> [Work instruction] Return the entries word for word, starting with the line that contains "Find the location of a particular element. The" and continuing through the end of the entries. Leave out the pictures.

[Stored items]
--
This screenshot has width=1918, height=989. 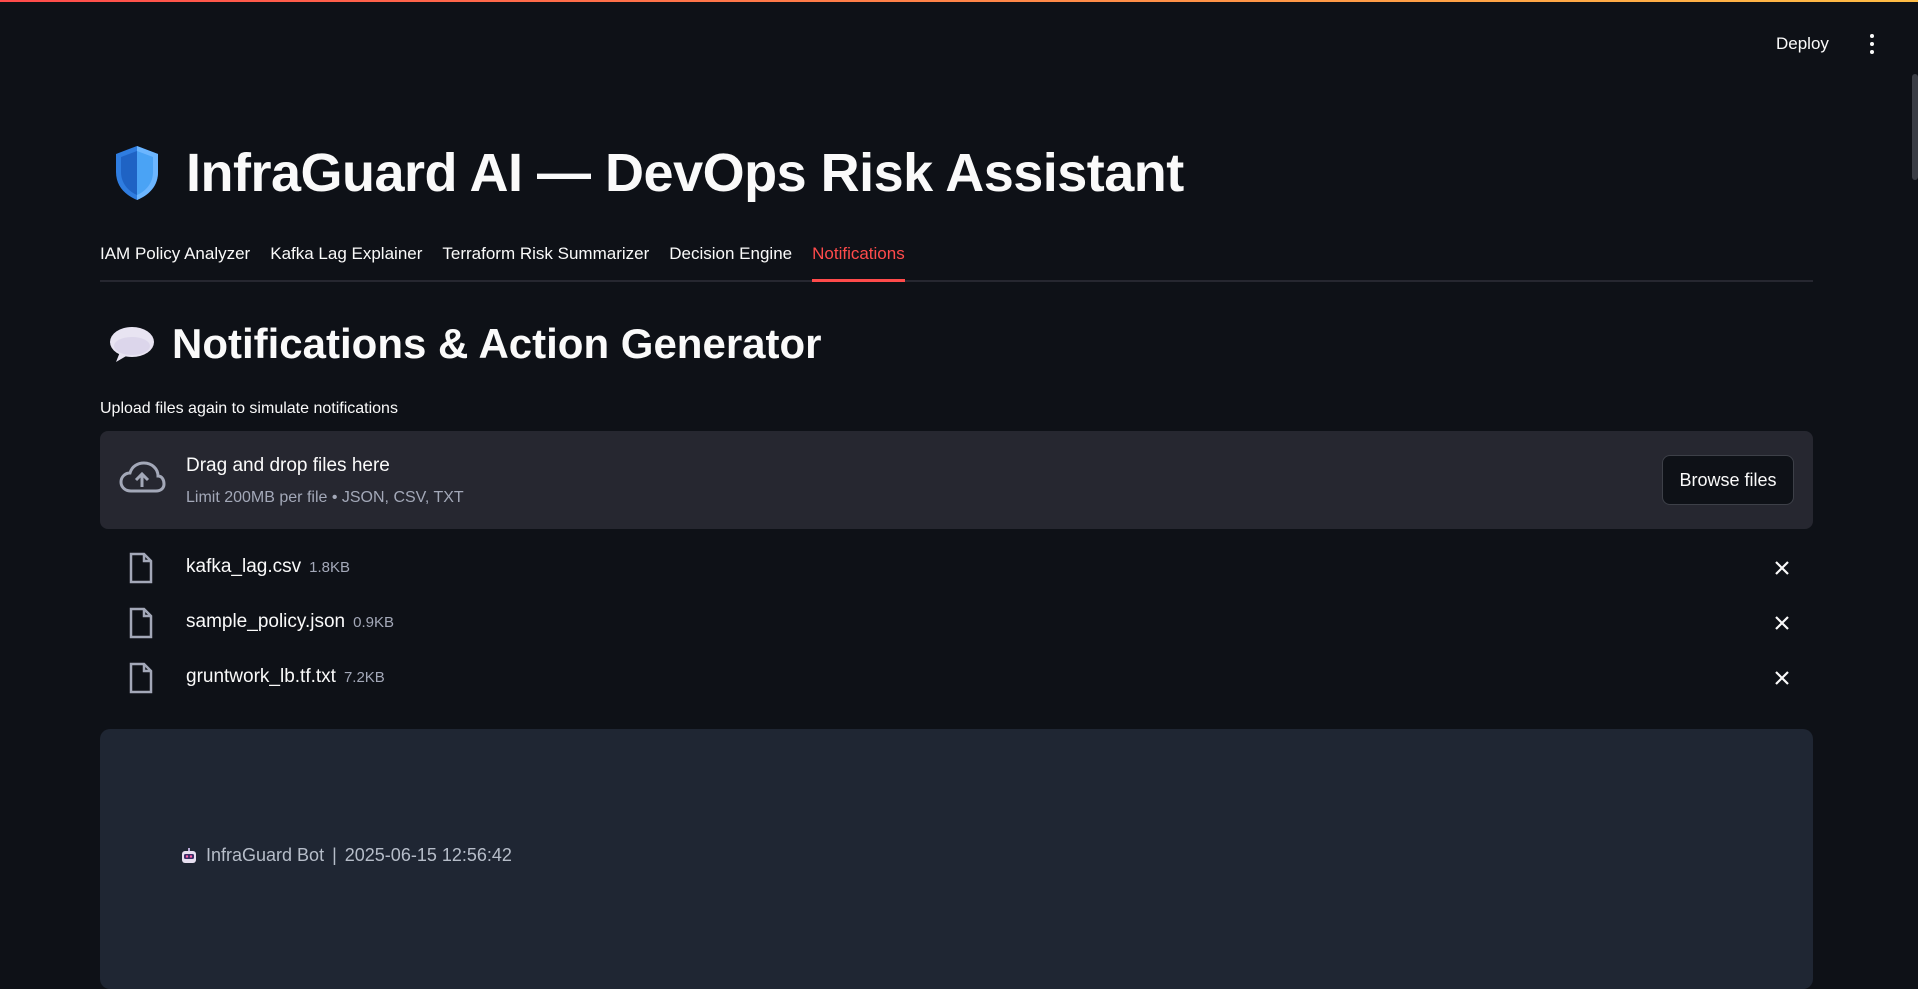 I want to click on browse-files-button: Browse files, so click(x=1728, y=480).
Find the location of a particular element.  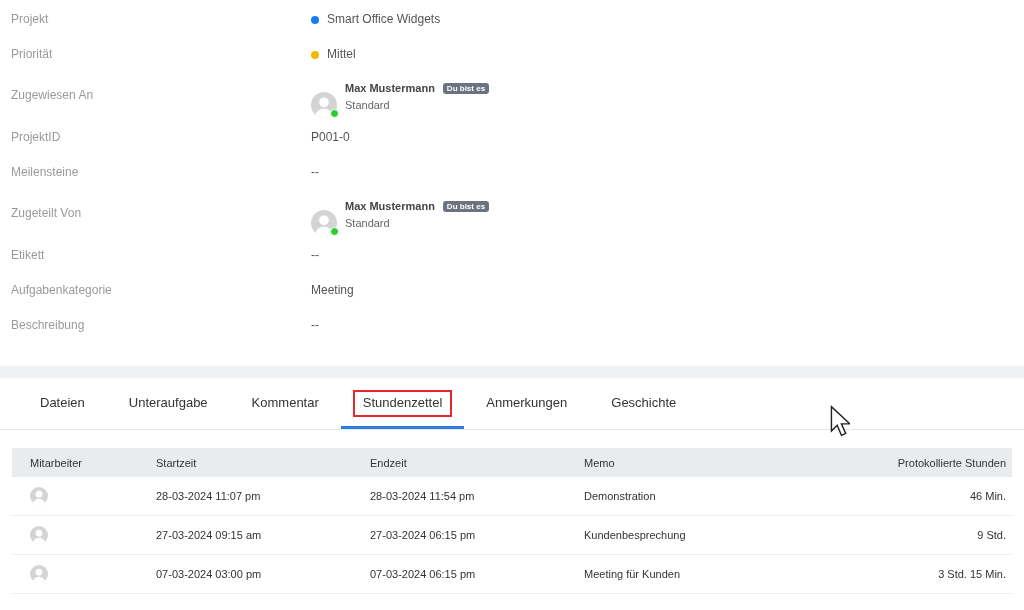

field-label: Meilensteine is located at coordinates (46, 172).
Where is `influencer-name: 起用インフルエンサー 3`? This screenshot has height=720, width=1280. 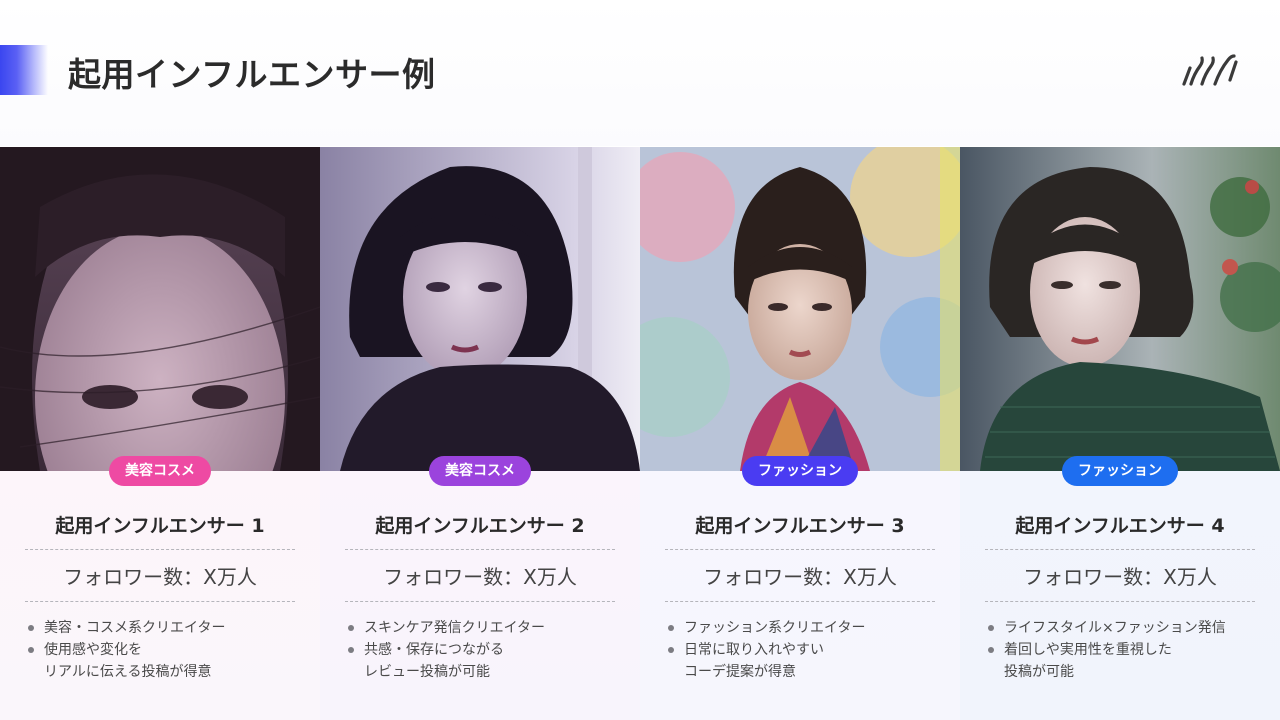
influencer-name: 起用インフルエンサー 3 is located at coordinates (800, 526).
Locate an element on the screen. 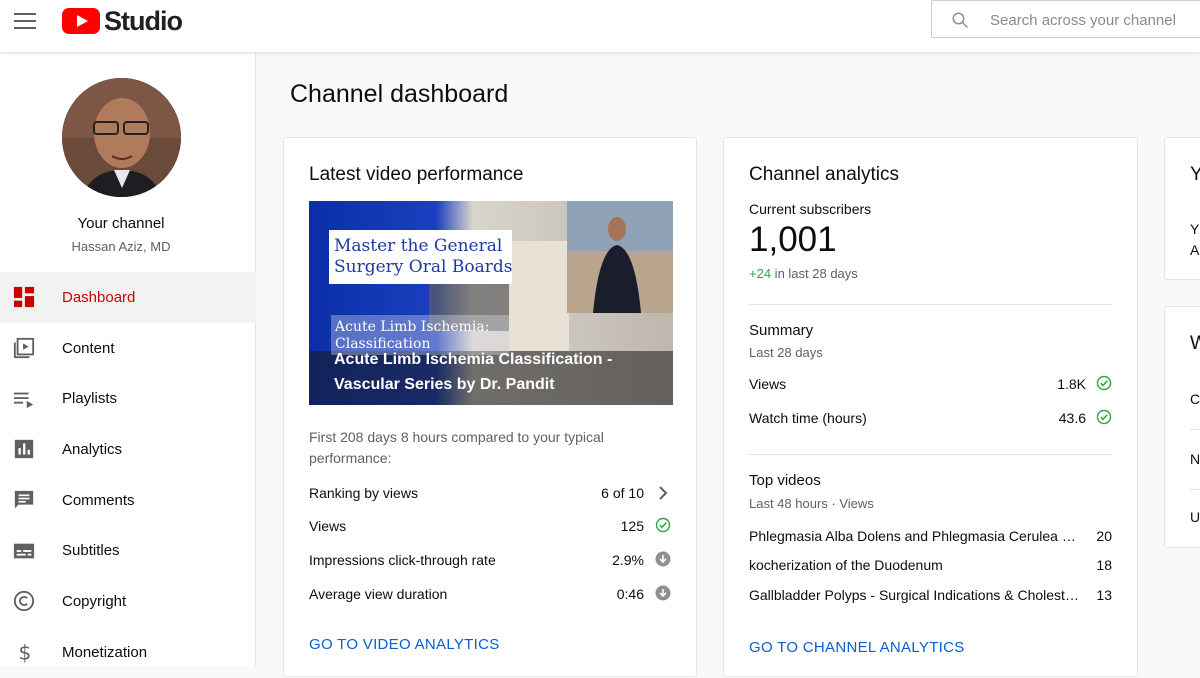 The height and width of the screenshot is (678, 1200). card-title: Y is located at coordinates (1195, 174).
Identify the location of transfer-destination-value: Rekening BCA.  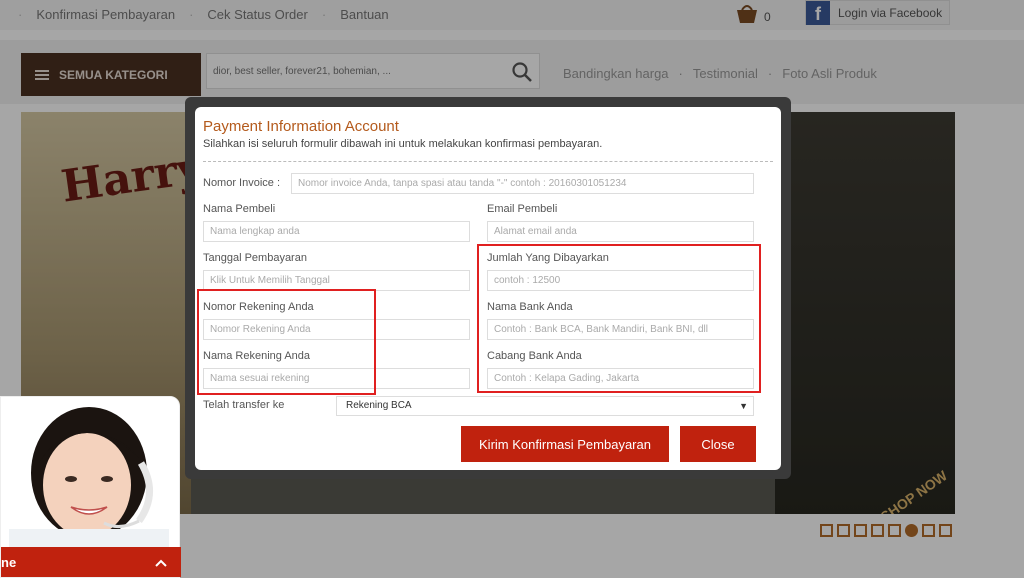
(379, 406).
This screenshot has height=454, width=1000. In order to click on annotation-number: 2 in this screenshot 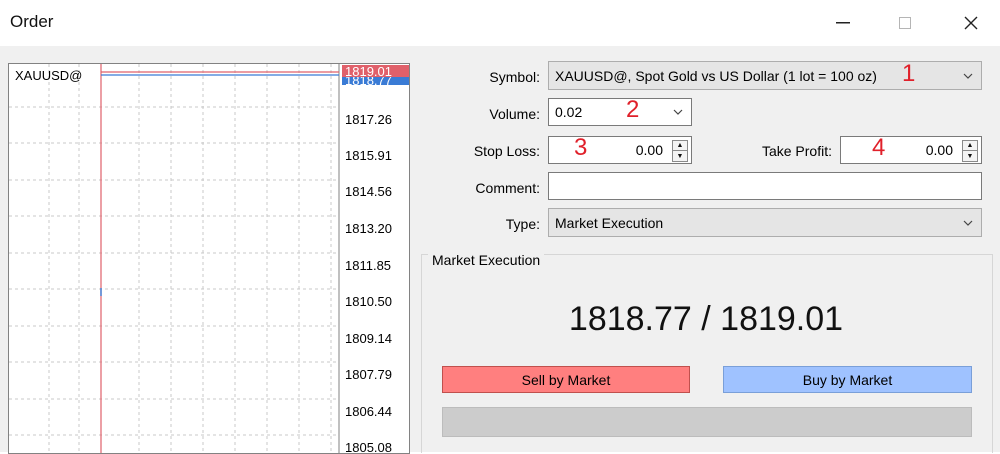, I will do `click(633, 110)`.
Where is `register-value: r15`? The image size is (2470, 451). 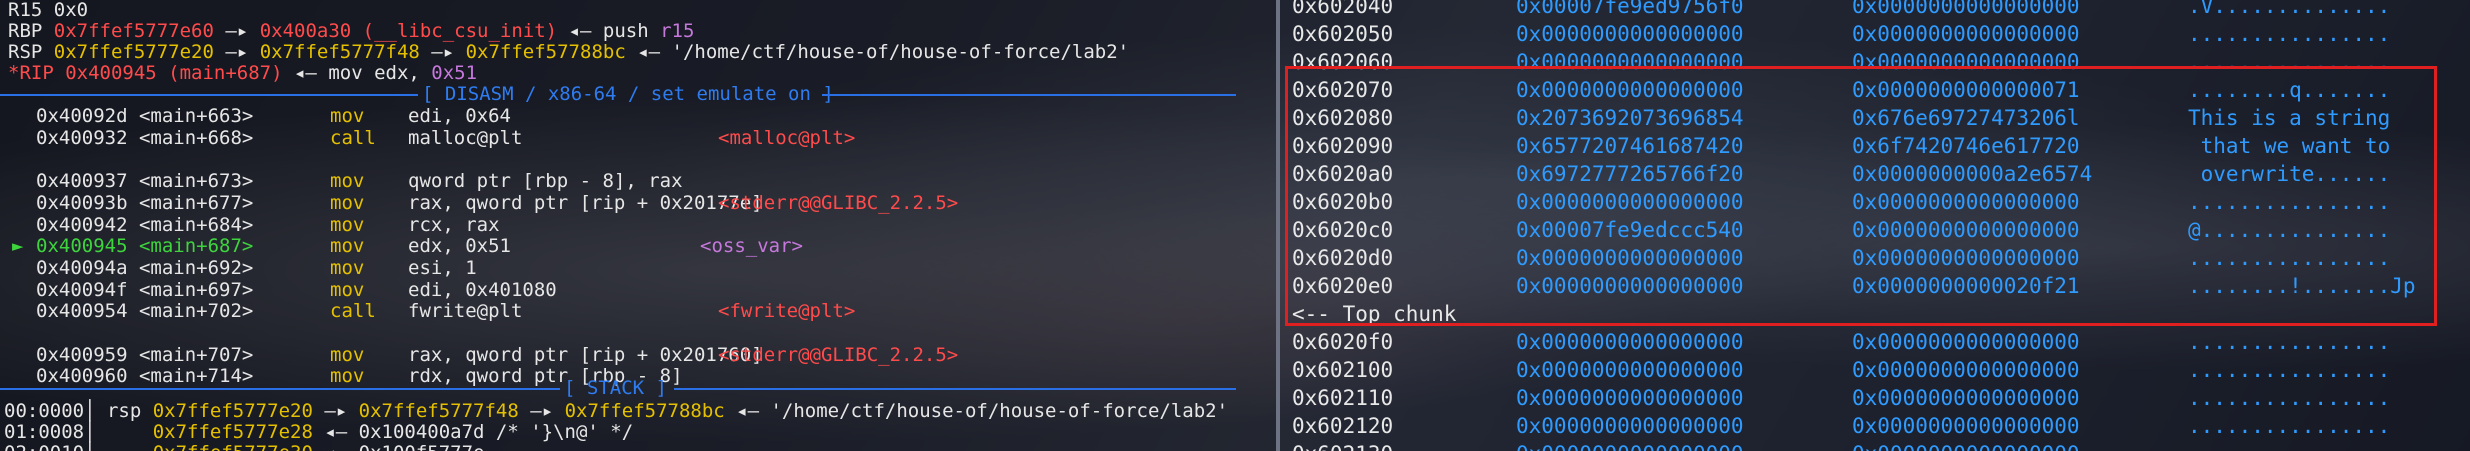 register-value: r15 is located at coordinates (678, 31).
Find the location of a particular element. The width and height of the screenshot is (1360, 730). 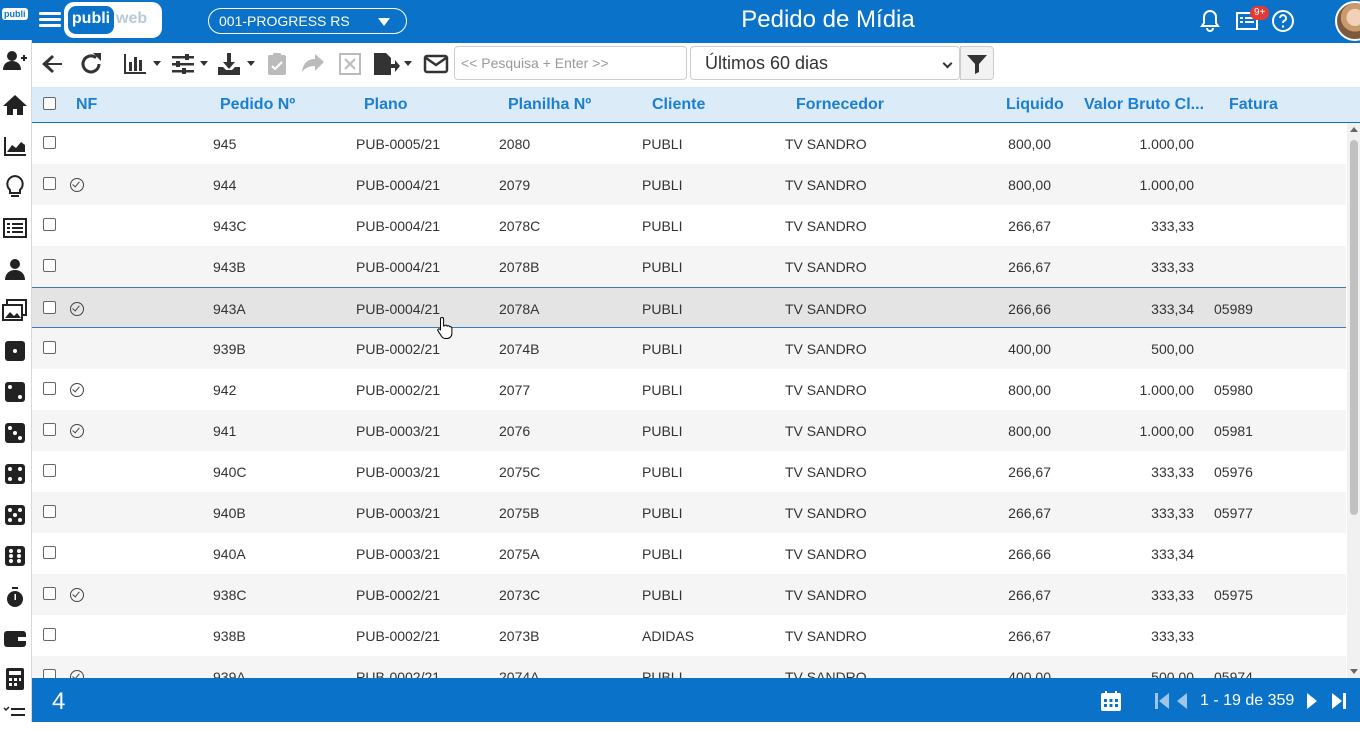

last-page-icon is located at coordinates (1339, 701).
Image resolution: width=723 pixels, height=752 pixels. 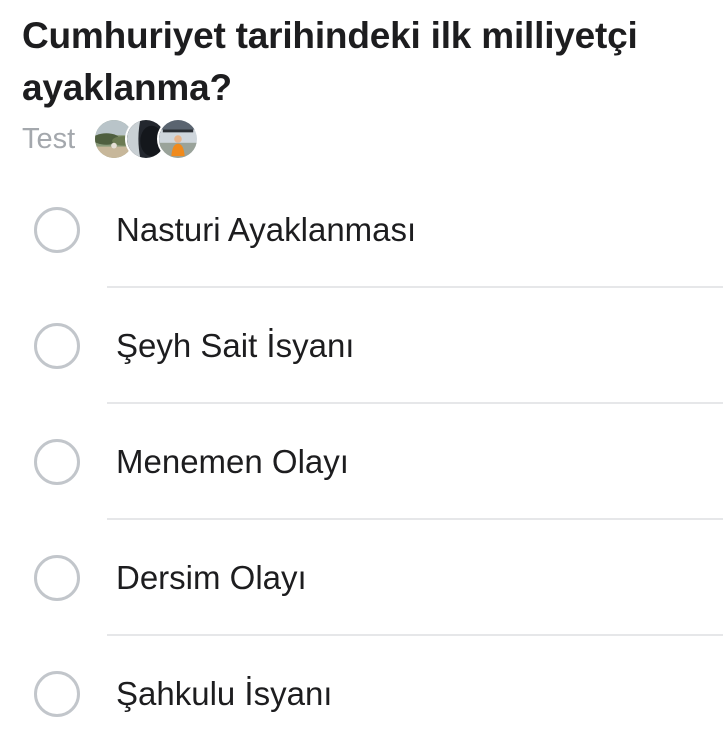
--
> [Written response]
Find the location of a particular element. The width and height of the screenshot is (1360, 730). 

last-page-icon is located at coordinates (1339, 701).
Image resolution: width=723 pixels, height=752 pixels. 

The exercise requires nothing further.